The country’s littlest citizens can perhaps be forgiven for looking askance at the chief executive’s post. The memory of Sukarno’s jetting around the world with one arm raised in defiance and the other wrapped around a shapely stewardess has long faded. By all accounts Suharto and his family pocketed dizzying riches during his 32-year reign, but he was deeply loathed and ousted ignominiously. Indonesia’s current president, Abdurrahman Wahid, has spent most of his brief tenure putting out violent brush fires across the country or fighting parliamentary efforts to impeach him. More than one Indonesian, young and old, have been prompted to wonder why the man bothers.
Indonesia, as should be obvious by now, is a country of 17,000 islands and a thousand potential flashpoints. The nation is riven by religious divides that have devastated the once spice-rich islands of the Moluccas. Ethnic resentments have exploded into orgies of murders and beheadings in Kalimantan. Political frustrations are expressed in noisy street demonstrations in Jakarta–and mob violence in outlying provinces. Vast income gaps have sparked anti-Chinese riots; corruption and desperate poverty have prompted the clear-cutting of forests. Whole provinces like Aceh and Irian Jaya are fed up with having their natural resources siphoned off by Jakarta and are tugging at the threadbare fabric that just barely holds Indonesia together.
These troubles are partly the fault of history: the Dutch forcibly and quite unnaturally cobbled together a nation from far-flung island kingdoms. Differences were papered over, as one Dutch governor general said, with “the whip and the club.” Only in the waning years of their rule did the Dutch attempt to build a trained civil service or a legal and educational system.
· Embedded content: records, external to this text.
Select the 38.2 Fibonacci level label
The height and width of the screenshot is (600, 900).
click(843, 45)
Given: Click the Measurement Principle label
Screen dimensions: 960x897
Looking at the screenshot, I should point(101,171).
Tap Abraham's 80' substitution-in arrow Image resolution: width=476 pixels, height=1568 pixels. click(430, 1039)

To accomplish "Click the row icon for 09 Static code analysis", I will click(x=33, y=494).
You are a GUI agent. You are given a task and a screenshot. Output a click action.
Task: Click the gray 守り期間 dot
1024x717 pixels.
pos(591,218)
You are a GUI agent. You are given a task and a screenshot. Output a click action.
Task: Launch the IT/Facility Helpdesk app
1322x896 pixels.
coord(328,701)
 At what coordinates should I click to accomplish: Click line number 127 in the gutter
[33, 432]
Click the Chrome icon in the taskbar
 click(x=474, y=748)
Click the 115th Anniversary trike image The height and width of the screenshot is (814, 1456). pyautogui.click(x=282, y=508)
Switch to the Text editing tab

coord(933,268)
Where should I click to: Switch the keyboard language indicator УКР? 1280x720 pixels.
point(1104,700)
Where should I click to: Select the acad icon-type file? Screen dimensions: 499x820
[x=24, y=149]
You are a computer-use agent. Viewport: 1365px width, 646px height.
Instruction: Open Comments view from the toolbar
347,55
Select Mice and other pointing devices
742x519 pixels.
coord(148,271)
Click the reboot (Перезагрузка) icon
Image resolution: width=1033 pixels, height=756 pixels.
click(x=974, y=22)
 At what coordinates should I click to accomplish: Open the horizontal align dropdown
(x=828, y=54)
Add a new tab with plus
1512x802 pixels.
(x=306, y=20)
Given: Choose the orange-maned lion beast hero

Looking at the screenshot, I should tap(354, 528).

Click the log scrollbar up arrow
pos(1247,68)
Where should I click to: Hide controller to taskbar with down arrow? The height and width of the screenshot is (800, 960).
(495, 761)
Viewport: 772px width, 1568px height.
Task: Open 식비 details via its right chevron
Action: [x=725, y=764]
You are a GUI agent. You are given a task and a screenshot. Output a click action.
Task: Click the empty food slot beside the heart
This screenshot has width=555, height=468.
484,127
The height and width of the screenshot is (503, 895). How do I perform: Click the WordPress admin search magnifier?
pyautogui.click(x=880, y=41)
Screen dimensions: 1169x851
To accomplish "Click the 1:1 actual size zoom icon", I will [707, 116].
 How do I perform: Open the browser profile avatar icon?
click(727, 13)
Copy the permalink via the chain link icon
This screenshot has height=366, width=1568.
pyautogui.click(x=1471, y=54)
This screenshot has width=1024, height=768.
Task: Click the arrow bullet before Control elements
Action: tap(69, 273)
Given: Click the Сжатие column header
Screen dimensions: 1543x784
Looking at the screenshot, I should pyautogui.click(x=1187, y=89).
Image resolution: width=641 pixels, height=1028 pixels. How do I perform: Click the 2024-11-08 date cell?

Indonesia’s first university didn’t open until the 1920s. “We didn’t come away like India with 100 years of British administrative tradition and functioning institutions,” says presidential spokesman Wimar Witoelar.
The independent nation’s first two presidents only deepened the country’s fault lines. The admittedly beloved Sukarno nearly bankrupted the country. Suharto oversaw phenomenal economic growth. But he kept simmering tensions between the country’s myriad ethnic, linguistic and religious groups in check not through intercommunal negotiations and confidence-building measures, but through the barrel of a gun. He single handedly appointed generals, judges, top bureaucrats, parliamentarians and party officials. He neutered institutions other than the military, and the voices that now seem so clamorous were not exactly quiet then, only muzzled.
With his downfall, the Pandora’s box lies open for every future president to face. “The pendulum [has] swung from one extreme to the other,” says Jusuf Wanandi, director of the Center for Strategic and International Studies in Jakarta. “Today’s anarchy is the natural result of 50 years of dictatorship.” The disorder is only likely to grow. The Army has generally acknowledged that it neither can nor should simply clamp down on disturbances any longer. Parliament, after so many years of toothless irrelevance, is rambunctious. The instability has begun to devastate the economy, which is inflating the population of the poor and disgruntled and dangerous.
Indonesia’s fundamental problem is an injustice so rooted that most citizens despair of knowing any other way of life. So-called separatist provinces only want a greater share of the revenues generated by their resources–and an end to the military repression they have endured. What hobbles the economy even more than the lack of foreign investment is an all-pervasive corruption. Suharto cronies and military brass continue to escape conviction, and those cases that do make it to court are won by the highest bidder. Even most so-called tribal disputes, however primal-seeming, usually stem from a feeling that others have arbitrarily received advantages that render their straits a little less desperate.
Restoring a sense of justice is a tall order for any one man or woman. And perhaps that is the point: this is not a job for a single person. What Indonesia really needs are just, equitable, functioning institutions–from an independent and incorruptible judiciary to a Parliament that is invested in serving its constituencies to a central bank free from arbitrary interference, down to petty bureaucrats who don’t demand favors or bribes from citizens in order to perform their duties. The volcano that is often used to describe Indonesia will not then disappear. But perhaps its rumblings can be quieted long enough for a president actually to govern.